И начиналось под святыми образами сущее светопреставление! В зверином неистовстве мятежники рубили в ошмётья изящных дворянок, толстомясых купчих и невинных детей. В пьяном кураже стреляли в безмолвные образа и вбивали гвозди в уста деревянному Христу. Раздев служителей церкви до подштанников, с хохотом напяливали на себя торжественные парчовые стихари и чёрные габардиновые подрясники. Горланя наперебой похабные частушки про попов, пускались в дикий пляс, ублажая дьявольскую гнусь своей разнузданной души. Гуляй, рванина! Одни сдирали золочёные ризы с чудотворных икон, другие потрошили карманы безвинно убиенных, третьи распихивали по мешкам церковную утварь, приторачивали к сёдлам тюки награбленного добра, не забывая при этом хвалиться добычей.

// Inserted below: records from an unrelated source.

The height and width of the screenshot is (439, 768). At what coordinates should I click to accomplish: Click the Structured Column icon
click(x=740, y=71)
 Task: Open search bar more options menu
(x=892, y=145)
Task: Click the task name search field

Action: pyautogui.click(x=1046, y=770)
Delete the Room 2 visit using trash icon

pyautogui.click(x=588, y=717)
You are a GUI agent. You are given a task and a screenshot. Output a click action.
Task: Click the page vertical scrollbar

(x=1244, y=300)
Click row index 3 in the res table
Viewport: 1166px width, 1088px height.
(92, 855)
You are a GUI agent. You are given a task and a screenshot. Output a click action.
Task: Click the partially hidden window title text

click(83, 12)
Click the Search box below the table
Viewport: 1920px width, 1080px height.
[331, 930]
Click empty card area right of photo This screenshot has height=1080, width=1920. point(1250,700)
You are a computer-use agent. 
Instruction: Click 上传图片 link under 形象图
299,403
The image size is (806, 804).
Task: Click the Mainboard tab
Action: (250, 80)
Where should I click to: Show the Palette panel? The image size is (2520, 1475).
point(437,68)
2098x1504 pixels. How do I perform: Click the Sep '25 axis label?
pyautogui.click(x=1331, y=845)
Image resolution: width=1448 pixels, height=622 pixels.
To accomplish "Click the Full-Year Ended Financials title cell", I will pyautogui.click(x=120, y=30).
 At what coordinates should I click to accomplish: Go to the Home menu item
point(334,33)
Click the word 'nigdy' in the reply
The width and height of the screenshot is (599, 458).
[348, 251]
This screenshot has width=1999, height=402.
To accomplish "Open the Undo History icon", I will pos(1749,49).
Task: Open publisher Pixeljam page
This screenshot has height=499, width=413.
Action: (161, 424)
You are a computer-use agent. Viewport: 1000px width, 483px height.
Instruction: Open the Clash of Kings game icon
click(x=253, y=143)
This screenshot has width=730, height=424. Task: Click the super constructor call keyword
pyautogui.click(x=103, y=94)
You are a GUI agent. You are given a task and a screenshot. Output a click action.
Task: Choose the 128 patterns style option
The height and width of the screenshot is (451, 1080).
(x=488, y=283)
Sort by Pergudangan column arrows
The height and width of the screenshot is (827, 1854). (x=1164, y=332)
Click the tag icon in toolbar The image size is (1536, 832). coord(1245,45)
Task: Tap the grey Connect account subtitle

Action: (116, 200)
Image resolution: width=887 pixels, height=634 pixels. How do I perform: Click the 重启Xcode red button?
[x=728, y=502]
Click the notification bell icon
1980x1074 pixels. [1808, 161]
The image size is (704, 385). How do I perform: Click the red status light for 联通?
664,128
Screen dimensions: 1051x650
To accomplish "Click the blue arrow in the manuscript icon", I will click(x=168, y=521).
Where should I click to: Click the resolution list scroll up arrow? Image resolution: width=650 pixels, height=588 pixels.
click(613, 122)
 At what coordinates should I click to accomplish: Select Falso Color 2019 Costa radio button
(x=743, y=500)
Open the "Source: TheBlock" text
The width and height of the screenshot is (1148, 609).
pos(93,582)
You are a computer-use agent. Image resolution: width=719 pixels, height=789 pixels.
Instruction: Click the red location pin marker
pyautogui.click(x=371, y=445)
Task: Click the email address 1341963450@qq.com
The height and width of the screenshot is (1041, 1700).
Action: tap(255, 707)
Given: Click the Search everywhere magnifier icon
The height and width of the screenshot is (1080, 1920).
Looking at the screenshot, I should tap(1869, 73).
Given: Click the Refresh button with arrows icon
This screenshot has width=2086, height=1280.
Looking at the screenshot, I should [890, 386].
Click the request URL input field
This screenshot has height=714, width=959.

Карпуха, не переставая креститься, поначалу жался к стенам. Жуть брала несусветная. Да и Божьего гнева боялся. Но недолго и не шибко. Незаметно разгул разбойничьего веселья так захватил его, что забурлило в крови, засвербело под ложечкой у бывшего крепостного. «А чё? Коли Бог всегда на их стороне, то фарт будет на нашей». С размаху полосонув саблей невесть откуда свалившегося попа, он кинулся в открытую ризницу сгребать и тащить к седлу сумы с остатками ломаного церковного серебра. Мол, и наши шашки – не монашки.